- OpenTelemetry Setup in Spring Boot Application
In a distributed system, it's expected that occasional errors are bound to happen when serving requests. A central observability platform helps by capturing application traces/logs and provides an interface to query for a specific request. OpenTelemetry helps in standardizing the process of capturing and exporting telemetry data.
In this demo, we’ll learn how to integrate a Spring Boot Application with OpenTelemetry. Also, we’ll configure OpenTelemetry to capture application traces and send them to a central system to monitor the requests.
First, let’s understand a few basic concepts.
OpenTelemetry (Otel) is a collection of standardized vendor-agnostic tools, APIs, and SDKs. It's a CNCF incubating project and is a merger of the OpenTracing and OpenCensus projects.

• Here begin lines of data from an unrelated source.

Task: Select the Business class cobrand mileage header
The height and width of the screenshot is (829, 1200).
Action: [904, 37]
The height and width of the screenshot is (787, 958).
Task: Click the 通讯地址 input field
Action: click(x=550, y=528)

OpenTracing is a vendor-neutral API for sending telemetry data over to an observability backend.
The OpenCensus project provides a set of language-specific libraries that developers can use to instrument their code
and send it to any supported backends.
Otel uses the same concept of trace and span to represent the request flow across microservices as used by its
predecessor projects.
OpenTelemetry allows us to instrument, generate, and collect telemetry data, which helps in analyzing application behavior
or performance. Telemetry data can include logs, metrics, and traces. We can either automatically or manually instrument
the code for HTTP, DB calls, and more.
Using the Otel SDK, we can easily override or add more attributes to the trace.
- Example Application
Let's imagine we need to build two microservices, where one service interacts with the other. For instrumenting the application for telemetry data, we'll integrate the application with Spring and OpenTelemetry.
- Maven Dependencies
The spring-cloud-starter-sleuth, spring-cloud-sleuth-otel-autoconfigure, and opentelemetry-exporter-otlp dependencies will automatically capture and export traces to any supported collector.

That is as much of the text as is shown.